Tagged: stoning

Acts 7:55-60

This text is used for the Lectionary Year A on May 14, 2017.

The conclusion of Stephen’s speech (Acts 7:1-54) became the tipping point that unleashed persecution against the church inside Jerusalem (Acts 8:1) and the spread of the gospel toward Judea, Samaria and the ends of the earth (Acts 1:8).   The Jewish religious leaders listening to Stephen boiled over with anger.  Some biblical scholars have likened that religious group to a pack of ravenous wolves ready to tear limb from limb this one full of the Holy Spirit (Acts 7:55; 6:3, 5, 10) who was standing before them with the face of an angel (Acts 6:15).  Just a few years earlier this identical, angry, religious pack felt the same way when Jesus of Nazareth stood before them.  They did whatever it took to end Jesus’ life outside the gates of Jerusalem in a bloody mess and were soon to make sure Stephen’s end would come to pass.  As Yogi Berra is credited with saying, “It was déjà vu all over again.”

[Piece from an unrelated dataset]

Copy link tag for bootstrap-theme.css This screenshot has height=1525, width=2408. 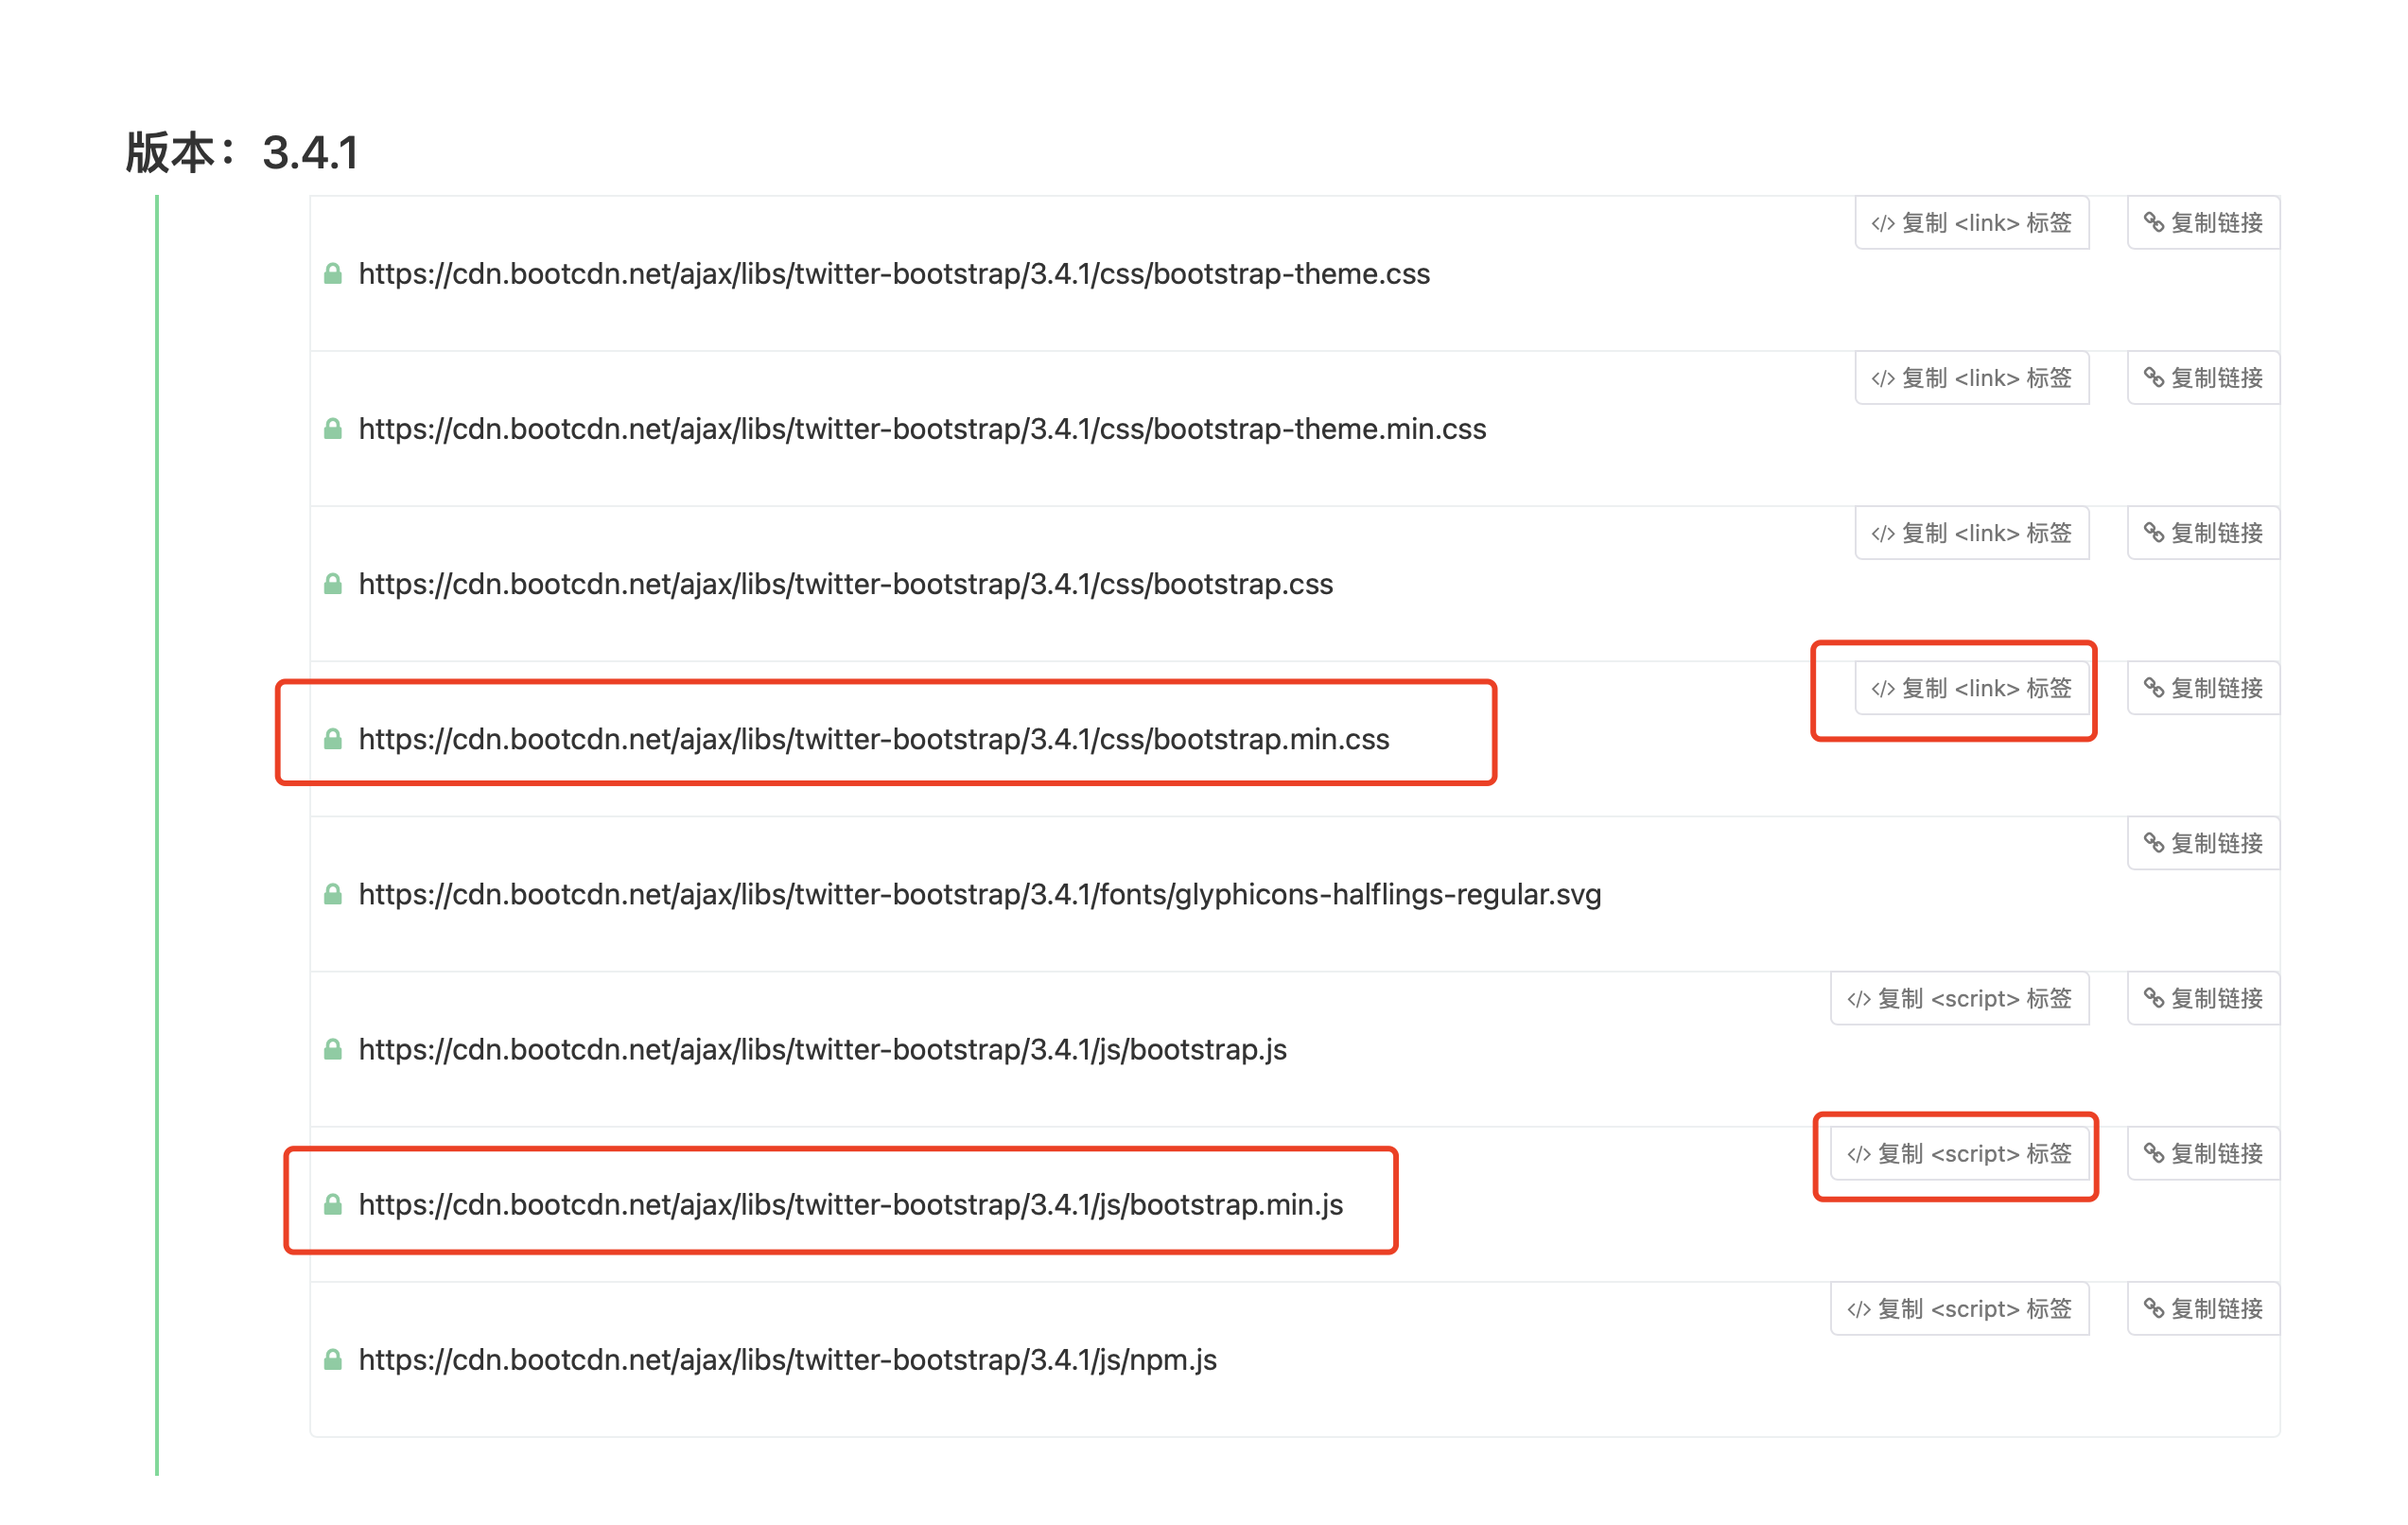[1971, 223]
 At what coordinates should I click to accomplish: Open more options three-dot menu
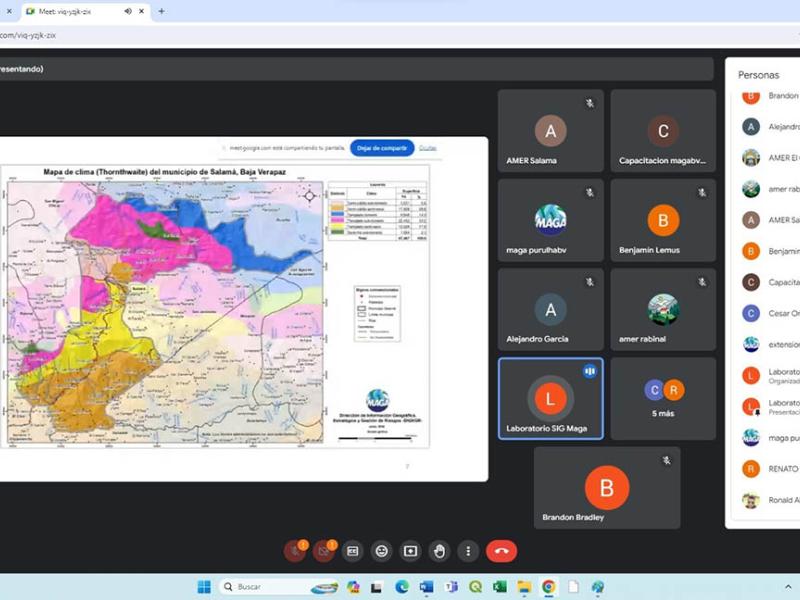[x=467, y=550]
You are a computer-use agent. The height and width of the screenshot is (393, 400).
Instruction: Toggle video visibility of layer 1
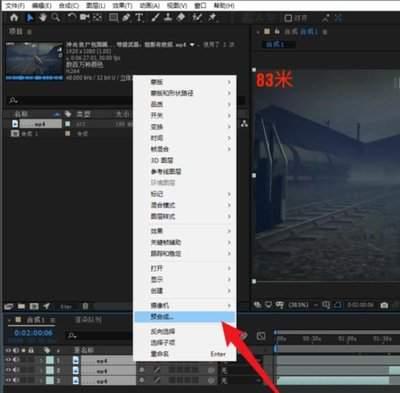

The details described in the Bible leading to the deaths of Jesus and Stephen parallel each other in many regards.  There was an underground movement of secrecy that gained momentum toward both men as the angry Jewish leaders went to work on their plan towards removal and execution (John 11:45-53; Acts 6:11).  The religious wolves accused both of blasphemy and speaking against the Temple (Matthew 26:59-63; Acts 6:12-14).  Jesus responded to the accusations by telling the high priest, “But I tell you, from now on you will see the Son of Man seated at the right hand of Power and coming on the clouds of heaven” (Matthew 26:63; cf. Daniel 7:13-14).  Stephen responded to the enraged accusers by seeing beyond them and into what awaited him and said, “Behold, I see the heavens opened, and the Son of Man standing at the right hand of God” (Acts 7:56).  Jesus mentions the posture of the Son of Man being seated while Stephen describes the Son of Man standing in heaven.  Both were located at the ultimate position of ultimate power: the right hand of God.